Butterball Turkey is the firm’s oldest client and the entire Consumer division was required to go to this brainstorm.  I was excited to make my mark and show everyone my genius ideas.  Also, we were getting cookies.

The day arrives and we all gather, scattering crumbs across the grey floor.  It had been decided that we were going to hold a contest to promote both Butterball and the Turkey Talkline ladies.  These were professional ‘home economists’ that you could call day or night during the holiday season with your Turkey emergencies – kind of like 911 for cooking.

My compadre Missy suggests that the winner of this contest (format still undecided) win a Turkey Talkline lady.  While she wouldn’t exactly own the woman, the lady would come to the winner’s house on Thanksgiving and cook the families Turkey.  It was here that I saw my opportunity.

“Honestly, who would want some stranger at their house on a family holiday?  It’s not like these Turkey Talkline People are celebrities.  I don’t think anyone would want to win that.”


Later that afternoon Carrot pulls me into her cube and berates me.  Apparently Missy is the Head of the Consumer division.  Later that afternoon I notice an enormous picture of her on the wall of our office with hundreds of branded Butterball products – she was also apparently used in an Ad.  I wondered to myself how I had missed that.

Also, later that afternoon my “best friend” Chloe pulls me into her office and bursts out laughing.  She had agreed with me, it was a terrible idea.  At the time I didn’t notice that Chloe had kept her mouth shut and didn’t offer up her opinion in the brainstorm.

A week later Chloe quits and Carrot gives me my three month review.  Needless to say it wasn’t very good.

I panic.  It is almost guaranteed that I will now not secure that fulltime position after the internship, but Chloe tells me not to worry and puts me in touch with another top PR firm.  A few weeks later she reaches out to me via personal email and asks for the contact information of the reporter I had connected with at O magazine.

For those not in PR this is unethical.  Contact information is sacred and competing firms do not exchange it.  The first step to any successful PR campaign is getting the attention of the most prestigious, or top-tier, media interest – O magazine is definitely top-tier, and an intern connecting with the publication was a coup (hence the earlier praise).

“Best Friend” Chloe was using me to look good at her new job.  However, in exchange it was implied that I would secure a position with the firm she had put me in touch with; it was as clear as the windows I glanced out at each day, overlooking skyscraper after skyscraper, asking myself what kind of person did I want to be?

My email back was, “Sure thing Chloe, just tell me who to run this by to get it approved.”  It had taken me two days to write, and I never heard from her again.

In business often compromises are made that are immediately beneficial but chip away at a person’s integrity.  We only have to look at our economy to see the far-reaching consequences.

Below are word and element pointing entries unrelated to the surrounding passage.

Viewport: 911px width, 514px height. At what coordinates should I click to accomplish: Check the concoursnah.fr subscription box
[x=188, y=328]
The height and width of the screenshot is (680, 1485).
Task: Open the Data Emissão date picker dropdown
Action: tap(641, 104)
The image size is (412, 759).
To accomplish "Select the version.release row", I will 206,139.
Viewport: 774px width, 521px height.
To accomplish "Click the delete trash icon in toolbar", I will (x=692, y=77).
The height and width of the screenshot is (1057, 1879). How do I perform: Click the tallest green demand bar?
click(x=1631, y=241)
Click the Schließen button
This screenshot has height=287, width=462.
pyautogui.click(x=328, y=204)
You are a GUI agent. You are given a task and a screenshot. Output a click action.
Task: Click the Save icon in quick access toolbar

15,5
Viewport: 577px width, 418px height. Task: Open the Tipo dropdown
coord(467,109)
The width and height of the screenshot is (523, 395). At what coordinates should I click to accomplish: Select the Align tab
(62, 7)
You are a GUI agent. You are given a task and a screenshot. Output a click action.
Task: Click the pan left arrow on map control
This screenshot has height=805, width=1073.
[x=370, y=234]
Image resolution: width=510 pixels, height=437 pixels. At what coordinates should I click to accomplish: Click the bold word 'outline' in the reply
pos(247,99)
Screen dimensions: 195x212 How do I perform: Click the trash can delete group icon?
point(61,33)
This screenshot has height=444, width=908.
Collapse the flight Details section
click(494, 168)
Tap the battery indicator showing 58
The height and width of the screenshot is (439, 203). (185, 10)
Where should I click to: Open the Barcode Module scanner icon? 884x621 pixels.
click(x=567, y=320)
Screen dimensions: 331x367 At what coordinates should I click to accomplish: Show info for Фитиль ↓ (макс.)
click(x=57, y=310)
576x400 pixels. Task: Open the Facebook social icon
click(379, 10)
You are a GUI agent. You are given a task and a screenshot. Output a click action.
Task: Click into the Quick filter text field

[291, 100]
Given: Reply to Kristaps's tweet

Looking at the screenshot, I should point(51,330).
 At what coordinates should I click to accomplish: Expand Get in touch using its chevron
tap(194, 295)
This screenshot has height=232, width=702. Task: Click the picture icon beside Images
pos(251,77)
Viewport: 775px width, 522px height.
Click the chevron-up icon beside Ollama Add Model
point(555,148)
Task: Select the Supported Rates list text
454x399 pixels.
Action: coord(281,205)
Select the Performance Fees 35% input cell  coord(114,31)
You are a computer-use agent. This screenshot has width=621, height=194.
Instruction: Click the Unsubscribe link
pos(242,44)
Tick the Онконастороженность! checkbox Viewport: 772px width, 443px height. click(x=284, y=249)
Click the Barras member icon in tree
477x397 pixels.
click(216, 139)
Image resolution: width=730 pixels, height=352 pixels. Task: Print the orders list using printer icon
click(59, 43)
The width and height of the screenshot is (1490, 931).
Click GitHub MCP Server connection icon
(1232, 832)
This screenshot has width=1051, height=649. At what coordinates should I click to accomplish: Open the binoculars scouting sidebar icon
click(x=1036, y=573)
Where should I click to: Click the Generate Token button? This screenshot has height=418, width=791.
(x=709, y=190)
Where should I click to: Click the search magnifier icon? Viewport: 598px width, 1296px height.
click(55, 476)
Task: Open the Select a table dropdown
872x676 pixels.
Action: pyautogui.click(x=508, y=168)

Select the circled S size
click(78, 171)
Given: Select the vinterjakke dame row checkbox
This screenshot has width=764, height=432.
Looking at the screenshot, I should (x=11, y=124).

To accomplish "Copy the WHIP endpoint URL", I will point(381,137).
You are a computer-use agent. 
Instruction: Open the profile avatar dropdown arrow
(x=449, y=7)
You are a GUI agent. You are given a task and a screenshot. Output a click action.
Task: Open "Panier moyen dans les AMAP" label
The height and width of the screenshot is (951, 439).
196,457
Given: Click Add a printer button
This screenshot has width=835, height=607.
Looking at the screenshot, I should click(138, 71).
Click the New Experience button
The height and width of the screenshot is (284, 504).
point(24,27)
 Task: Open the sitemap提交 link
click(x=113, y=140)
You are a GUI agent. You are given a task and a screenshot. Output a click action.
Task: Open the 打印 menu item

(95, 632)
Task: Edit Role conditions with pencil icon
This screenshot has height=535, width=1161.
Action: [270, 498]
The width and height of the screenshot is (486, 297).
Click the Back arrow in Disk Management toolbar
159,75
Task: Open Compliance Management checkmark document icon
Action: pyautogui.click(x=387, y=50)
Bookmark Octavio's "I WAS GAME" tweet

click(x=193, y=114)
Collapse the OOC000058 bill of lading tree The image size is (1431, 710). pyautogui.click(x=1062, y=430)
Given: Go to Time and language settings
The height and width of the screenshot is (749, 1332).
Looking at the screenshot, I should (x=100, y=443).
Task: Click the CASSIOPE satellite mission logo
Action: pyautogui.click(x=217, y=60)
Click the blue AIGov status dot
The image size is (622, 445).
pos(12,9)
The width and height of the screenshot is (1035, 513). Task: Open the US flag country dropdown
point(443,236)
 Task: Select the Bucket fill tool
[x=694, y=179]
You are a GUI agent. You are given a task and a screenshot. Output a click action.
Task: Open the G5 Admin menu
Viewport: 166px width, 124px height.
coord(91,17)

I now know that I knew nothing at that time.  I was arrogant and had no interpersonal finesse.  I knew how to be a great friend, but I had no idea how to be a professional.  Chloe had cool clothes, told me about her boyfriends and was fun, Carrot had humility and integrity.  Carrot tried to warn me.

Now, I’ve been a Publicist for five years, living in a city that I never dreamed to live and working in an industry that I never thought I could break into.

What I tell people now, those young hopefully, if arrogant 22 year olds that ask for my advice (many who seem smarter than I was at that time) is you really don’t know as much as you think.  That the more you learn, the more you understand how much there is to learn, and that’s real humility.

I tell them that it’s probably going to be much harder than they think and its going to take a lot more time, but that the very least you can do is shut-up, listen and try to be a good human, the professionalism will come eventually.


2 Responses to “Why I Hate Butterball Turkey”

  1. barbara March 18, 2012 at 3:52 pm #

    i hate the butterball hotline lady. her turkey sucks anyways.

  2. Amy Robinson March 20, 2012 at 1:24 am #

    My favorite entry so far! Congrats Sam, these are really great to read!